DESCRIPTION OF THE TASK: Return exactly the final stretch of the records below, opening with the line that contains "Bookmark this tab with star icon" and closing with the last line.

INPUT DATA:

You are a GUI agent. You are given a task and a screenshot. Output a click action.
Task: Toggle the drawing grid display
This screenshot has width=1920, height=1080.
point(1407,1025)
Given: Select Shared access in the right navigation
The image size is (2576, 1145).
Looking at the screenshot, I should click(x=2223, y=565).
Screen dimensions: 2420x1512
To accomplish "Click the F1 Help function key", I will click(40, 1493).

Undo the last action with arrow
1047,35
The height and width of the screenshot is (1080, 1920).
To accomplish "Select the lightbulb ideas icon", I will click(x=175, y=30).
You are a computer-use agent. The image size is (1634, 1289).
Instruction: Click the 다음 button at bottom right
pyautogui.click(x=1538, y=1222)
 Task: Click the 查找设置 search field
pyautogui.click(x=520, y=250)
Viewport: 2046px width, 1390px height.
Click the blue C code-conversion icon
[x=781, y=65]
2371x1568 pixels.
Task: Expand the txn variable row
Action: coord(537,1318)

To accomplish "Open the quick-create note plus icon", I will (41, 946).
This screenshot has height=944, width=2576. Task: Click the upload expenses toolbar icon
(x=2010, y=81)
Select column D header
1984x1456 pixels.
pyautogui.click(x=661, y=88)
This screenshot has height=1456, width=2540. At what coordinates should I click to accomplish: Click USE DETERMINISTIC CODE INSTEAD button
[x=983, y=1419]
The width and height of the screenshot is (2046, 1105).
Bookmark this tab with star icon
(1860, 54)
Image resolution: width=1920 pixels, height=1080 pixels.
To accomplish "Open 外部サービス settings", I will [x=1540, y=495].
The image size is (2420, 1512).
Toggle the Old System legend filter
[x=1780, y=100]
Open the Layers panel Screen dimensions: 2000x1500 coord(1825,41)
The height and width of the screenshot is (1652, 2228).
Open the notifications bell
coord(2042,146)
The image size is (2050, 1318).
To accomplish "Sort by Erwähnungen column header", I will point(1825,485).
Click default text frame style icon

REPLY TO THE EXERCISE:
Bookmark this tab with star icon
(1860, 54)
Image resolution: width=1920 pixels, height=1080 pixels.
To accomplish "Open 外部サービス settings", I will [x=1540, y=495].
The image size is (2420, 1512).
Toggle the Old System legend filter
[x=1780, y=100]
Open the Layers panel Screen dimensions: 2000x1500 coord(1825,41)
The height and width of the screenshot is (1652, 2228).
Open the notifications bell
coord(2042,146)
The image size is (2050, 1318).
To accomplish "Sort by Erwähnungen column header", I will point(1825,485).
Click default text frame style icon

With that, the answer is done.